*PROBLEMS TO WORK ON:*
**a.** Reproduce the part of the COBOL tutorial text that opens with the words containing "Identification division: Defines" and closes with "the program’s logic.", swapping "metadata" for "details".
**b.** List every industry or sector that the COBOL tutorial text names as using COBOL or legacy systems.

3 Quick COBOL Tutorials: From Basic to Advanced

What Is COBOL?

COBOL stands for Common Business Oriented Language and has been a mainstay in business computing for decades. Developed in the late 1950s, it was created to be readable by non-technical staff while providing capabilities for large-scale data processing. Its syntax is intended to resemble plain English, which simplifies maintenance and understanding.

Despite its age, the language maintains a significant presence, especially in industries like finance and government where legacy systems prevail. COBOL offers strong typing and structured programming, ensuring reliable and predictable outputs. Many financial transactions and business reports still rely on COBOL programs.

This is part of a series of articles about legacy code.

Is COBOL Still Relevant Today?

COBOL remains relevant primarily due to its extensive use in legacy systems that power critical operations in sectors like banking, insurance, and government. The cost and risk of migrating these applications to newer languages can be substantial, leading many organizations to maintain and update existing COBOL systems instead of replacing them.

This results in a continuing demand for COBOL programmers capable of integrating modern data processes with longstanding COBOL applications. Additionally, the language has undergone updates to integrate with modern systems, allowing it to interact with contemporary software and databases. Thus, COBOL can still contribute to new developments in software architecture.

Related content: Read our guide to COBOL migration

COBOL Tutorial #1: Learning the Basics

COBOL Program Structure

A COBOL program is structured into several divisions, each serving a purpose in the program’s operation. The standard divisions in a COBOL program are:

Identification division: Defines the program’s name and other metadata, such as the author and the date. It serves as a descriptive section and has no direct impact on the program’s logic.

*STORED DATA:*
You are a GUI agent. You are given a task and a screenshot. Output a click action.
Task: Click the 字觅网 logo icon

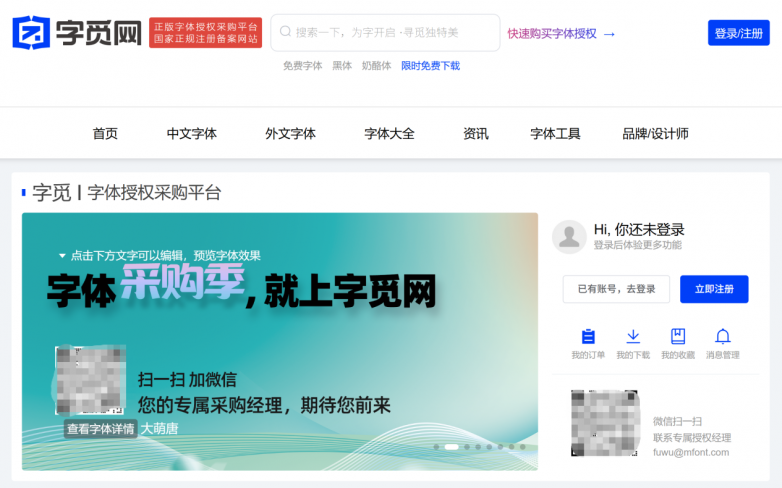pyautogui.click(x=31, y=33)
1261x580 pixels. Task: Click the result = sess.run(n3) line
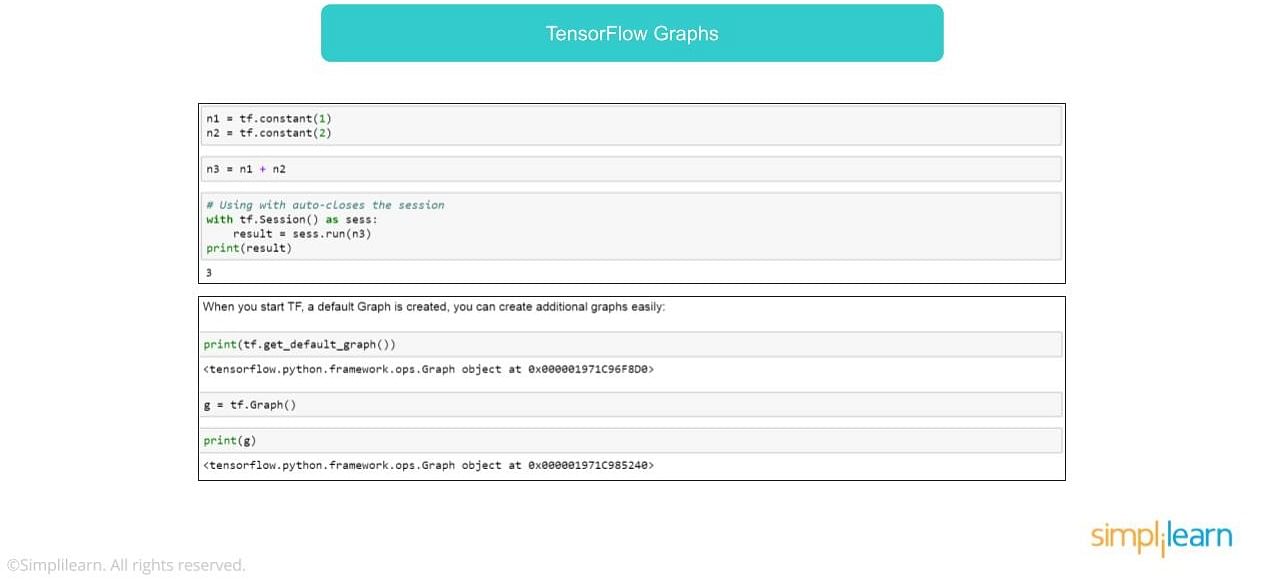point(303,234)
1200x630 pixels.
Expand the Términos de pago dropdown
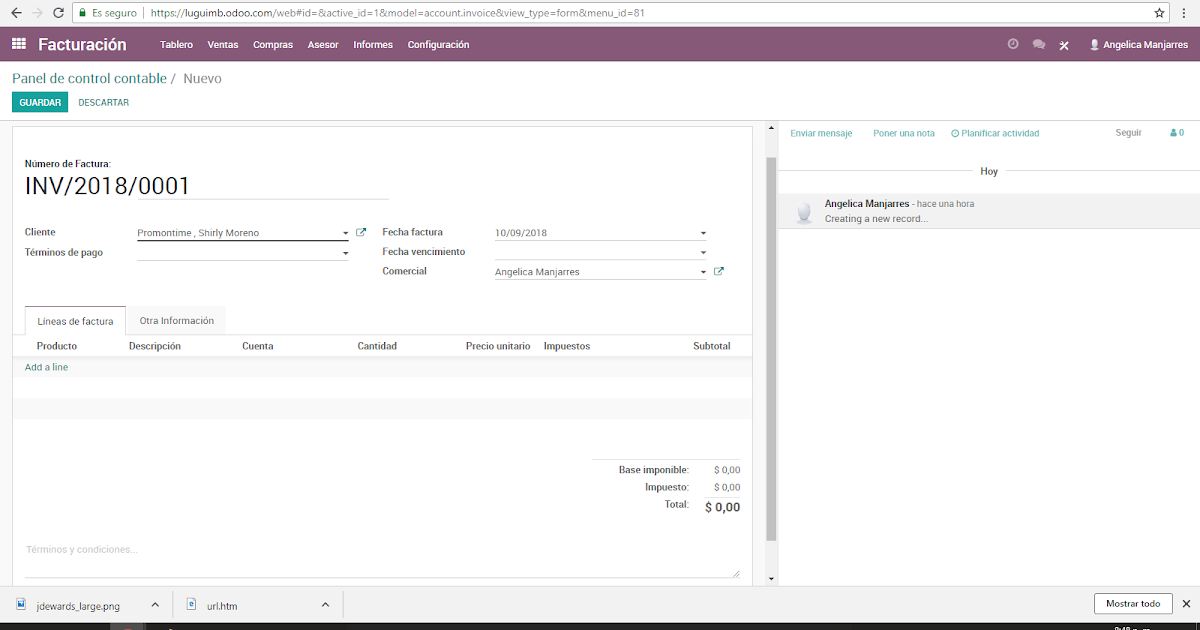pyautogui.click(x=345, y=252)
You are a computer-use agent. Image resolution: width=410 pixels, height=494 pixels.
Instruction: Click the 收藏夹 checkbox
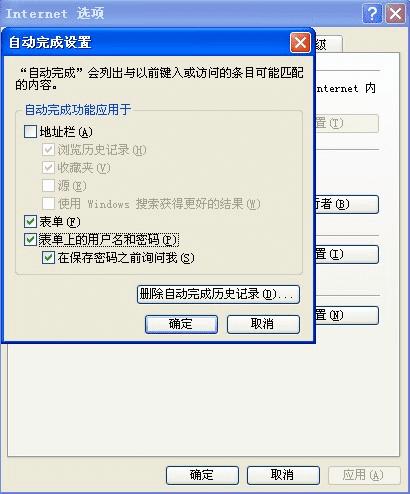48,168
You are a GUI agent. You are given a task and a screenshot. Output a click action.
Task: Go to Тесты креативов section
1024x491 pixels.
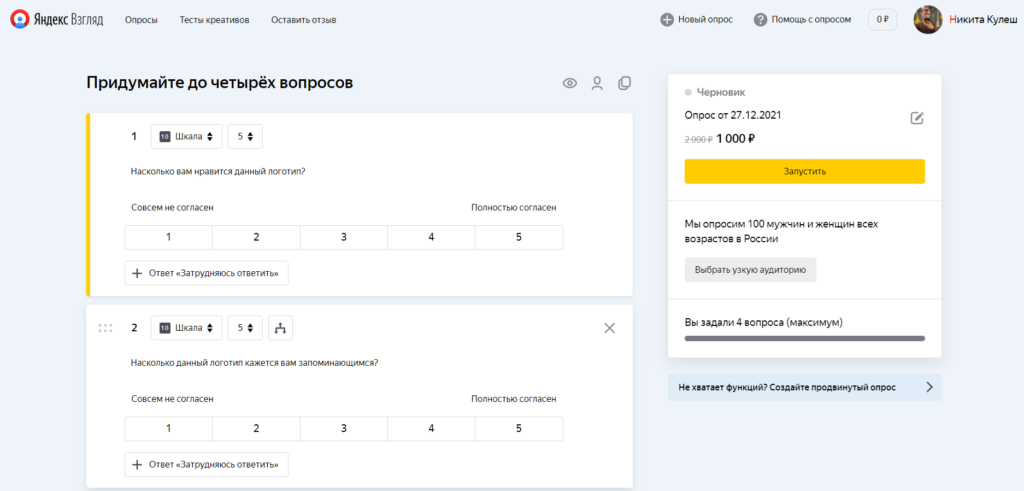pyautogui.click(x=214, y=20)
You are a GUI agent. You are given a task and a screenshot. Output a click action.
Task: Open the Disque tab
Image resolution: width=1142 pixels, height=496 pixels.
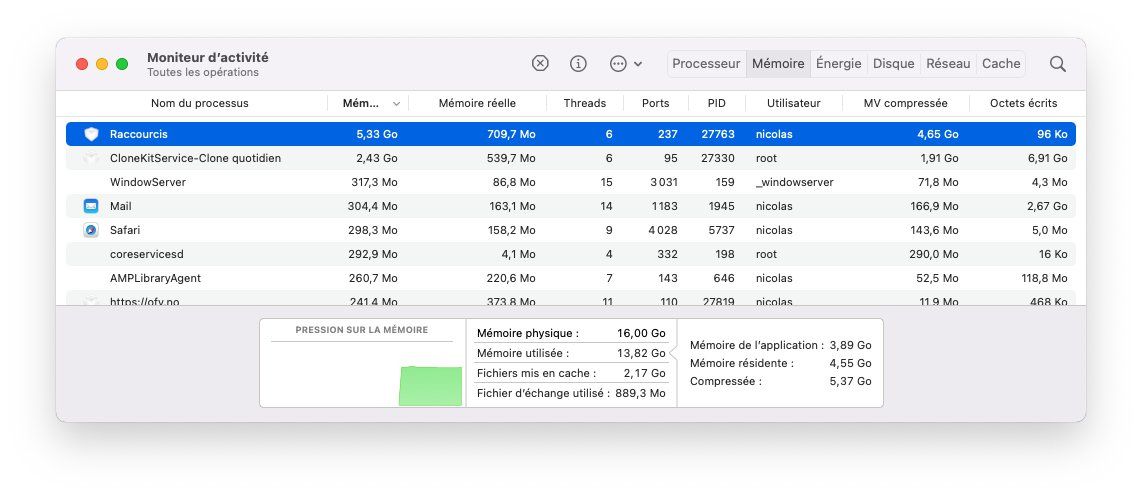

*SOLUTIONS IN ORDER:*
**a.**
Identification division: Defines the program’s name and other details, such as the author and the date. It serves as a descriptive section and has no direct impact on the program’s logic.

**b.**
- finance
- government
- banking
- insurance